È curata dagli studiosi Claudio Bartocci (matematico) e Paolo Branca (orientalista islamista), e dal maestro d’arte, incisore, Claudio Salsi. La mostra si articola in varie sezioni, dalle prime opere, alle sperimentazioni orientaleggianti, con le tessellazioni e i pattern, passando attraverso le rappresentazioni dei paesaggi italiani. Le didascalie accanto alle opere offrono spunti di riflessione significativi. E la presenza in mostra delle ceramiche originali islamiche, dei tappeti e altri oggetti, testimoniano la vicinanza dell’opera di Escher alla cultura orientale islamica.

I cicli e le metamorfosi
Il viaggio in Spagna che Escher compì nel 1922 lasciò un segno profondo nell’artista e diede i suoi frutti migliori successivamente, dopo svariate sperimentazioni sulla divisione regolare del piano, sulle traslazioni e le simmetrie rotazionali. L’elemento dell’arte arabo-islamica che influenzò maggiormente l’opera di Escher é certamente l’elemento decorativo.
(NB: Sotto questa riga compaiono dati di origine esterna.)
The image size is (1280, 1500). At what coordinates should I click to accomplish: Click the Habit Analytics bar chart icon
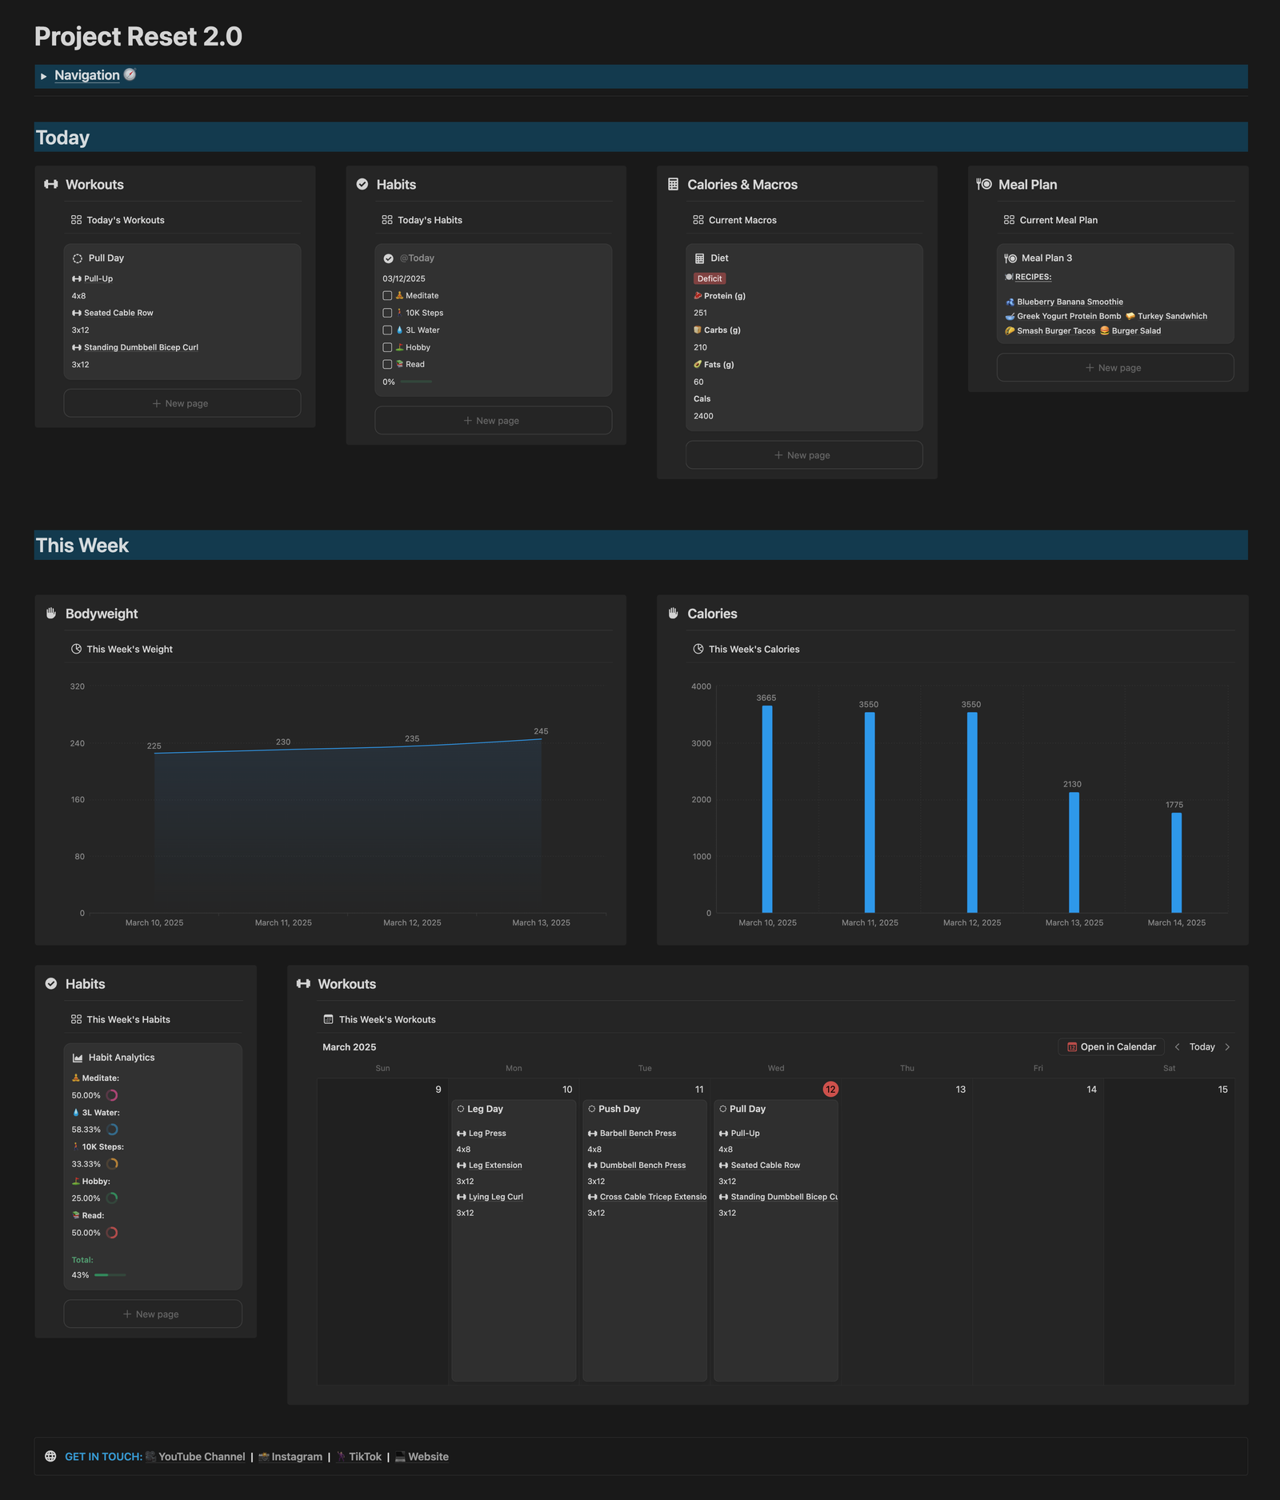tap(78, 1058)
Viaggiando, notava come i popoli arredavano le loro abitazioni.
Per esempio, i motivi geometrici e floreali, tipici dei tappeti (alcuni esposti in mostra) delle popolazioni nomadi, sia che fossero appesi alle pareti, oppure disposti sul pavimento delle tende, evocavano le oasi che apparivano qua e là nei deserti e nelle steppe, alludendo simbolicamente al Paradiso. Escher restò affascinato da queste forme di tessellazione del piano. E la visita all’Alhambra fu una fonte infinita di ispirazione.

I paesaggi italiani
Sempre nel 1922, Escher fece un lungo viaggio in Italia e poi si sistemò a Roma, dove probabilmente visse i suoi anni più felici. Nel 1922 visitò anche la Biennale di Venezia, scoprendo anche i paesaggi grafici di Benvenuto Disertori, che influenzò molto Escher nella rappresentazione dei suoi paesaggi italiani. L’artista, infatti, nelle sue rappresentazioni, trasfigura i paesaggi con uno sguardo geometrico e strutturale, creando composizioni dove la luce e l’ordine spaziale giocano un ruolo fondamentale. Le vedute italiane diventano così luoghi mentali, costruiti con precisione e rigore.
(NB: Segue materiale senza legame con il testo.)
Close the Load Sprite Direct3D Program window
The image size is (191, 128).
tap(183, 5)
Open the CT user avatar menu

Il disco iperbolico e il limite dell’infinita piccolezza
Come afferma il professor Claudio Bartocci (tra i curatori della mostra) “la matematica studia le trasformazioni e le relazioni”. E l’artista coglie esattamente questo aspetto significativo della scienza matematica. Dice Bartocci: “quel che più interessa Escher e costituisce, per cosi dire, il punto focale della sua parabola artistica, non é tanto la simmetria in sé e per sé, quanto il vasto e multiforme campo di potenzialità che essa offre all’artista per dare forma all’idea di infinito”. Lo studio della cristallografia, attraverso la trasposizione sul piano dei reticoli che compongono i cristalli, offre all’artista una possibilità di sviluppo di varianti pressoché infinita.
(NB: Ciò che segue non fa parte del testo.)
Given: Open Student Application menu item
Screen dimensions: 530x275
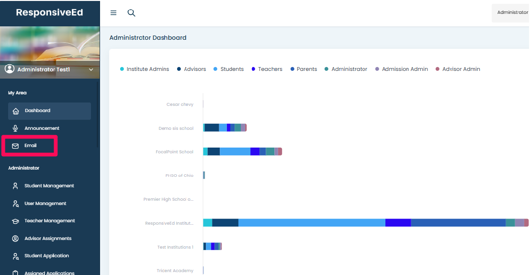Looking at the screenshot, I should [46, 256].
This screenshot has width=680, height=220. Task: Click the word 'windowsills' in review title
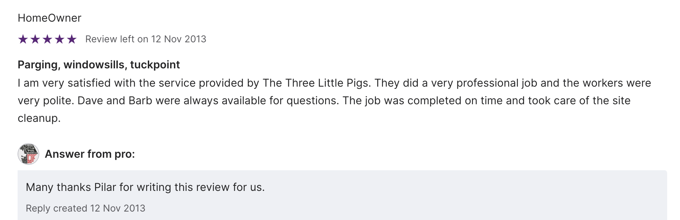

Ad esempio, nei suoi dischi iperbolici (ispirati alla matematica del filosofo Poincaré), che hanno sempre lo stesso titolo e cioè Il limite del cerchio, applicando un’ingegnosa costruzione geometrica da lui stesso escogitata, riesce a realizzare un pattern con motivi che diventano sempre più piccoli, fino a raggiungere il limite dell’infinita piccolezza.
Ecco, nella mostra milanese si colgono tutte queste importanti relazioni tra l’opera dell’artista, la matematica e la cultura islamica. Dulcis in fundo, in un angolo, dentro una bacheca, è esposto un prezioso taccuino di appunti che Escher usava per trasferire i suoi calcoli e i suoi disegni.